I agree with @chefpeon
Although, I have found from classes I've been involved in, sometimes demo is the best. If you are demonstrating to the homemaker, charity event, couples or just people interested in the technique, sometimes they will just observe and enjoy the fact that they get to take some product home.
Thanks you guys! I'm thinking to maybe do a mix of both? Do a demo but have people participate in the various steps too because I'm also trying to think what I can realistically do in terms of dough preparation for all the students...
I'm still open to all suggestions and opinions though so if anyone wants to chime in, I'm all ears! :) Thanks again!
You certainly seem to have set up the class well so far.
Having the dough ready for the students at each stage will add immeasurably to the quality of the presentation.
I would agree that as a student, I would want to see the entire process. Often the biggest problem everyone has with any unknown is getting started.
From what baking I know, I would think the proper measuring, weighing and a technique or two are important when making the initial dough. If you don't show them that first part, you may have several students coming back later to ask you what they did wrong.

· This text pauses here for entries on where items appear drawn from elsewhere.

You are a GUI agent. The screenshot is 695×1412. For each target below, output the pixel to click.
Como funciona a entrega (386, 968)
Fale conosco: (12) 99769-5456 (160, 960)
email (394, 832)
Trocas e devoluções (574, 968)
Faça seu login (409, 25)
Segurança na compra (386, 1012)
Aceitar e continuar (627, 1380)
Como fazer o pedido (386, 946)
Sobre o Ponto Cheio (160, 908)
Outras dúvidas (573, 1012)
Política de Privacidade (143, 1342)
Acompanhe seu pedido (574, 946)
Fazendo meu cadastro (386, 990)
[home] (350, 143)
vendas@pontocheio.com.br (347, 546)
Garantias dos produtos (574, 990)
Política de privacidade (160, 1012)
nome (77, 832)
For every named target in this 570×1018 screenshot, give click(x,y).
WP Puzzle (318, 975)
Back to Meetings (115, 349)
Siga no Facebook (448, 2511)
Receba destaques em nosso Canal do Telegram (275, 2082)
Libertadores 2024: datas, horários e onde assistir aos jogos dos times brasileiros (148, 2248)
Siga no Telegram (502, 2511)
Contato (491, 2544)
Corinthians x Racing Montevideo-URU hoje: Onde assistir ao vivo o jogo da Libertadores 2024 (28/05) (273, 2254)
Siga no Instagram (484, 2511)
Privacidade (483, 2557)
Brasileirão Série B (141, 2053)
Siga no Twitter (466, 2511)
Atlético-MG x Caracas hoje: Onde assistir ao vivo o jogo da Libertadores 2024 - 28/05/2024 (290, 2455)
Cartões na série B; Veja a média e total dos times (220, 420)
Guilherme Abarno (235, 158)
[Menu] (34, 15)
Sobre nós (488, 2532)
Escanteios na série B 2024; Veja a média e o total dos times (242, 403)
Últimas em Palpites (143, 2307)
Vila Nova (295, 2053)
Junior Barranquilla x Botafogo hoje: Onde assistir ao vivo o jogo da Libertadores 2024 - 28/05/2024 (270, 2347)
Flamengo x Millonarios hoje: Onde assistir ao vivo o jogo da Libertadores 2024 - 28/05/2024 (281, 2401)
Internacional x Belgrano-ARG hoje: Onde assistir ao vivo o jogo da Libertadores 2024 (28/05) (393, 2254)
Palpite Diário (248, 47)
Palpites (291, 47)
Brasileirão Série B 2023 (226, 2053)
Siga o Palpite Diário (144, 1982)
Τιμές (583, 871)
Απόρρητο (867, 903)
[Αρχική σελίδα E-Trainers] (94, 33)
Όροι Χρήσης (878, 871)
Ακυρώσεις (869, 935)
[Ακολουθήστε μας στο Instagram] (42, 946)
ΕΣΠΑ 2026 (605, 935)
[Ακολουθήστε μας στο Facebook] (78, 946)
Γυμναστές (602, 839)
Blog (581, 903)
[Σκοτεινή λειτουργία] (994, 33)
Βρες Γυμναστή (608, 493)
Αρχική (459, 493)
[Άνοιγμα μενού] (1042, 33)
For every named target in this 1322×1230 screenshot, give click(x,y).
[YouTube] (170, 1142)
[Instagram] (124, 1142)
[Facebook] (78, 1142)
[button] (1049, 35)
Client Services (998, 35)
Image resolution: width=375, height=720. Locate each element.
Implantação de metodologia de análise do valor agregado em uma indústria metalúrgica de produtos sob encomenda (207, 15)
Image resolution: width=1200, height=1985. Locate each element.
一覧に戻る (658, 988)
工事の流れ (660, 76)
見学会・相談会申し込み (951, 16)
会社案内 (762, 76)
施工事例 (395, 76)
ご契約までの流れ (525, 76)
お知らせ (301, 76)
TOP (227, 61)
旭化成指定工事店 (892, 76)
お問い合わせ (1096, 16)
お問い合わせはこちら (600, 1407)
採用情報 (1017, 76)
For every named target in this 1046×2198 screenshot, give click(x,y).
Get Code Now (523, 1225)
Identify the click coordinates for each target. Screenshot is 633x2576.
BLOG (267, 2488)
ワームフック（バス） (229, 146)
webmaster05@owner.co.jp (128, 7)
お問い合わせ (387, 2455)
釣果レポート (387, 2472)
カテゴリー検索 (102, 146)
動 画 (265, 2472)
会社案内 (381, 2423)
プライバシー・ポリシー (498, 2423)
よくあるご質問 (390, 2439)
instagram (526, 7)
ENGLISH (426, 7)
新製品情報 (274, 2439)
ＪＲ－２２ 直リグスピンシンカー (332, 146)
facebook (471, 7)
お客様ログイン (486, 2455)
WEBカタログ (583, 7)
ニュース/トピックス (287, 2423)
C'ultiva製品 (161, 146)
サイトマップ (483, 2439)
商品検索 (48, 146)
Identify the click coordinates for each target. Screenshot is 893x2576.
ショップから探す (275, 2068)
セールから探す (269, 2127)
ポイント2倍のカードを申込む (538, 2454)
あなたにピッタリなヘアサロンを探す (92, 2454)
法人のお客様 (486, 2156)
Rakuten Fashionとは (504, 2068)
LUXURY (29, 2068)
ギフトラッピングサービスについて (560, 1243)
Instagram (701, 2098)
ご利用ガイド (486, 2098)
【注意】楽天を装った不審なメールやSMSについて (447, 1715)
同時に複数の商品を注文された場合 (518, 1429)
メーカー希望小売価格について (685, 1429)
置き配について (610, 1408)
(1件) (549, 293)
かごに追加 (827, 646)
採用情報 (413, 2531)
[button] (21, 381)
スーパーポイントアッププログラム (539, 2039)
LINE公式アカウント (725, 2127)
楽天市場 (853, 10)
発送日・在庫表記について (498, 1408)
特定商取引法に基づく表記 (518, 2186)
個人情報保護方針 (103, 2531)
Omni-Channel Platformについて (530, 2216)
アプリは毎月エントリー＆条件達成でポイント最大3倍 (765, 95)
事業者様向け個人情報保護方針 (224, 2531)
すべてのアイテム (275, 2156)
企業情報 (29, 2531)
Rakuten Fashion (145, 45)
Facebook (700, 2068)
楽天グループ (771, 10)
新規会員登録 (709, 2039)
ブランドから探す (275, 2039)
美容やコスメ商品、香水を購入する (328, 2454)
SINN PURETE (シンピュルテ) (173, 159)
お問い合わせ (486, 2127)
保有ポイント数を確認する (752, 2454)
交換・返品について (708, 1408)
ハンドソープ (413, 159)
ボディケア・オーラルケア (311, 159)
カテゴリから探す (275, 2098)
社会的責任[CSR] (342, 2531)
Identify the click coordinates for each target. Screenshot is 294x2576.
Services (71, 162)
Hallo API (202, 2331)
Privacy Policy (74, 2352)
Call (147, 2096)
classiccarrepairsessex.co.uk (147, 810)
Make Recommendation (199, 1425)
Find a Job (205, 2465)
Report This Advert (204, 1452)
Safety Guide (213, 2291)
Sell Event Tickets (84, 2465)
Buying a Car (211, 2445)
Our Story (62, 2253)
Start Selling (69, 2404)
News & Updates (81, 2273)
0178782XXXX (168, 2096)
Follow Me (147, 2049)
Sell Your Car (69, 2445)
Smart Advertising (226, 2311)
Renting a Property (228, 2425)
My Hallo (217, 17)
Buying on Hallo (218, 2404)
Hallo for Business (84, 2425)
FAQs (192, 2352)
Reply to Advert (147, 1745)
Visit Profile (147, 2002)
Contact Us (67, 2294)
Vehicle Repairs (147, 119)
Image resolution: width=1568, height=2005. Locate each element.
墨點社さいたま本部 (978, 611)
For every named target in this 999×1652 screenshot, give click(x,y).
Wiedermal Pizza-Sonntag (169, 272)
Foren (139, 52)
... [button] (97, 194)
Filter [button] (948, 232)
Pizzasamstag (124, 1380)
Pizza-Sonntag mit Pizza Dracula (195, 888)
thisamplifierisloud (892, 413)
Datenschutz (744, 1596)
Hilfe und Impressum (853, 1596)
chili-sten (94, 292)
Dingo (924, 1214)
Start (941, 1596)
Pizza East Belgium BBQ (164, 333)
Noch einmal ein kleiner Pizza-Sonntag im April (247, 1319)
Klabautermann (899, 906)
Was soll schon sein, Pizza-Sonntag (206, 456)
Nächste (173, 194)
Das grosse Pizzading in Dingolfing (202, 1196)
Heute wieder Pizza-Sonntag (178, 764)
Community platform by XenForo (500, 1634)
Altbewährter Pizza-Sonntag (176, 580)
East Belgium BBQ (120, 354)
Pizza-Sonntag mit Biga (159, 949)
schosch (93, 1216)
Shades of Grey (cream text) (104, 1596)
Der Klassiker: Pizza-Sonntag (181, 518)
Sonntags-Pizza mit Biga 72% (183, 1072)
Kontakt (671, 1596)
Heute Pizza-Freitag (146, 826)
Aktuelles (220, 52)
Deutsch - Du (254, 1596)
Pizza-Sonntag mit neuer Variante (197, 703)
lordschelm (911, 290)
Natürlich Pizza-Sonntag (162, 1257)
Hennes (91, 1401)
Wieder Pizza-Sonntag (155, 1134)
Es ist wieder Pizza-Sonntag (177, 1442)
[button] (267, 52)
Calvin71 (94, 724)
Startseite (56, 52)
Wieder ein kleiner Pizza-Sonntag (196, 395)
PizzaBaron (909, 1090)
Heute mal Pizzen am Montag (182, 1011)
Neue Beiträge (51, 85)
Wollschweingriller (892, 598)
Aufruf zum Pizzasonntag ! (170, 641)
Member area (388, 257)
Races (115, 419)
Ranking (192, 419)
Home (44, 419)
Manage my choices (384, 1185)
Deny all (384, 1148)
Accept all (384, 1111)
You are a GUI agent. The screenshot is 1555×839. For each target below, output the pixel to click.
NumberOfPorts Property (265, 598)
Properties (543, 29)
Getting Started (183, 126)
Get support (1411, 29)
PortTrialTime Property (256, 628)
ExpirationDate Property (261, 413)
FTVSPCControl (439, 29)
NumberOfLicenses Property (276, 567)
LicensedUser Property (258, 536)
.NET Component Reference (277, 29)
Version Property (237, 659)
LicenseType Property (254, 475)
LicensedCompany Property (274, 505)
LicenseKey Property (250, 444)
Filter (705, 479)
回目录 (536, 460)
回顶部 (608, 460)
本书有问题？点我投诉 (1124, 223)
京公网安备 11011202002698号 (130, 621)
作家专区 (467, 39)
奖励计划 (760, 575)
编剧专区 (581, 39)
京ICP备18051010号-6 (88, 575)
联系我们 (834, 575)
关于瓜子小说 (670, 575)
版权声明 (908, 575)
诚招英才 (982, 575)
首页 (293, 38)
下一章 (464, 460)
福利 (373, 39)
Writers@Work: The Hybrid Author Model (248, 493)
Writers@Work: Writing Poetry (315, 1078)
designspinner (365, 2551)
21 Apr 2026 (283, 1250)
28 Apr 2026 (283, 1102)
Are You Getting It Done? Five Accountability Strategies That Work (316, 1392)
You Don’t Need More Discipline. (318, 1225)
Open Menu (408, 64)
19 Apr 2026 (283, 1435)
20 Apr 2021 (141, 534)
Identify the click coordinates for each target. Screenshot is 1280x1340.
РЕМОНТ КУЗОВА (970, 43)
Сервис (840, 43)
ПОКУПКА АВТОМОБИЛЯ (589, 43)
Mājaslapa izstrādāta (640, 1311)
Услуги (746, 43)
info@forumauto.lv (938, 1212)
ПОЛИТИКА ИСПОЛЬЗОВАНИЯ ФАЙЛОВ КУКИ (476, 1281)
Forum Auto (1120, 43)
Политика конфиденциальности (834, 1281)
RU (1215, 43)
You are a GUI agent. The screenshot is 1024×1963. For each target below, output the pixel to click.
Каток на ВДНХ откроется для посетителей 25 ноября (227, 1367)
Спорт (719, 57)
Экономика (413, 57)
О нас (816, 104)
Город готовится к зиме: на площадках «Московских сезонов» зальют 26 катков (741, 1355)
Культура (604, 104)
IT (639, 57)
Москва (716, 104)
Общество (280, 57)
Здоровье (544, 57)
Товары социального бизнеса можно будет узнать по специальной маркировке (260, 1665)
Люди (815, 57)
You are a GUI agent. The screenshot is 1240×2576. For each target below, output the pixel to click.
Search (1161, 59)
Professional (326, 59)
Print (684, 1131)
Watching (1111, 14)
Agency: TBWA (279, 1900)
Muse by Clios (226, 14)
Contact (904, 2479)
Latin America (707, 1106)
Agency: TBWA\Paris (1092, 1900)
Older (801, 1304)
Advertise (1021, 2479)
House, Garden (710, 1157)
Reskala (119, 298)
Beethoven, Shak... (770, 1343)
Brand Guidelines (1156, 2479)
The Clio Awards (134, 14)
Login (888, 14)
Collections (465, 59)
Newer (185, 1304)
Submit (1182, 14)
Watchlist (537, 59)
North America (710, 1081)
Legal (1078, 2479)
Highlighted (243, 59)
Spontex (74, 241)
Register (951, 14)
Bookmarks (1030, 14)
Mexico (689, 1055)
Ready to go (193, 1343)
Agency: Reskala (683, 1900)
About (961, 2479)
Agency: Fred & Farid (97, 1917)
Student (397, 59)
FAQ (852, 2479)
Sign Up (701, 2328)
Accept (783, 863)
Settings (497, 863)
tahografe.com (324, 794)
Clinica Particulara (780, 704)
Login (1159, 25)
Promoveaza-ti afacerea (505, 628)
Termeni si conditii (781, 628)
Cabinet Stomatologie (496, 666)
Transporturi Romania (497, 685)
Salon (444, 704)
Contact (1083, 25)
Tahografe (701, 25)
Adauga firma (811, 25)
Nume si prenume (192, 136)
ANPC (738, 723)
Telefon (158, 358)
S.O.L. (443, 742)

I once had a neighbor ask me to help her bake a cake for her husband. I said I would do so after work the following day. By the time I arrived she had already finished the cake, which came out rather flat and dense. When reviewing the recipe, she admitted she used half the eggs because she and her husband were trying to cut down on the number of eggs they ate. It never occurred to her that using the correct number of eggs might have an important role to play in the success of the cake.
Breaking the class up into teams of 2 makes your job easier. If the class is for professionals, scale the ingredients ahead of time. If it's for home users, make them scale as they're probably not used to weighing ingredients. You demo each step first, then send them to their stations to reproduce what you showed them while you walk around and assist when necessary. Then you demo the next step, etc.